By Frederick Gutekunst - http://photography.si.edu/SearchImage.aspx?id=5618, Public Domain, Link
Achieving international reputation through the depiction of landscapes and biblical themes, the American artist, Henry Ossawa Tanner, was acclaimed as the foremost African-American painter of the early 20th century.
Famous as the first African-American painter to gain global recognition, Tanner was born on June 21, 1859, in Pittsburgh, Pennsylvania. Belonging to a religious family, he developed an interest towards art when he was a teenager. In 1880, Tanner began two years of formal study under Thomas Eakins at the Pennsylvania University of Fine Arts, where he was the only African-American.
In 1888, Tanner moved to Atlanta, Georgia, where would teach art and run his own gallery for next two years. In 1891, his life turned a dramatic turn with a visit to Europe. He was fascinated by France's artistic world and decided to stay in Paris for the rest of his life.

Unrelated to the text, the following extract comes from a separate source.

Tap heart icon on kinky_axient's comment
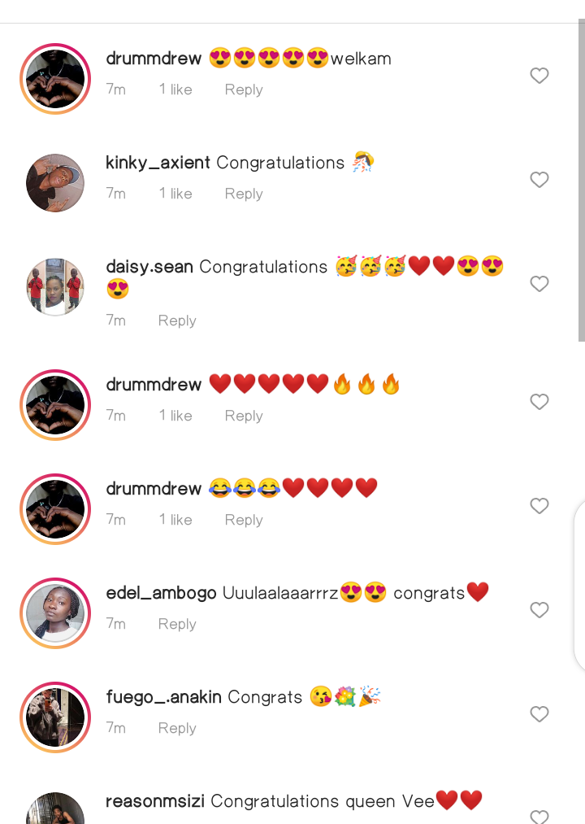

In Paris, Tanner enrolled at the Académié Julian. During this period, he lightened his palette, favoring blues and blue-greens, and began to manipulate light and shadow for a dramatic and inspirational effect. In 1983, he returned to the United States to deliver a paper on African Americans and art at the World's Columbian Exposition in Chicago.
By 1894, Tanner's paintings were being exhibited at the annual Paris Salon, at which in 1896 he was awarded an honorable mention for “Daniel in the Lions' Den”. In 1897, he won a medal at the Paris Salon for his painting “The Rising of Lazarus”. It was a rare achievement for an African-American artist at that time. Later that year the French government purchased the painting.
After touring the Holy Land in 1897-98, Tanner painted “Nichodemus Visiting Jesus”, which in 1900 won PAFA's Lippincott Prize. He remained an expatriate in France, routinely exhibiting in Paris as well as the United States, and winning several awards. Among his other works are “The Banjo Lesson” (1894), “The Annunciation” (1898), “Abraham’s Oak” (1905), and “The Two Disciples at the Tomb” (1905).
Throughout much the rest of his life, even as he shifted his focus to religious scenes, Tanner continued to receive praise and honors for his work, including being named honorary Chevalier of the Order of the Legion of Honor, France's most distinguish award, in 1923. Four years later, he was made a full academician of the National Academy of Design, becoming the first African-American to ever receive the distinction.
Henry Ossawa Tanner died at his Paris home on May 25, 1937.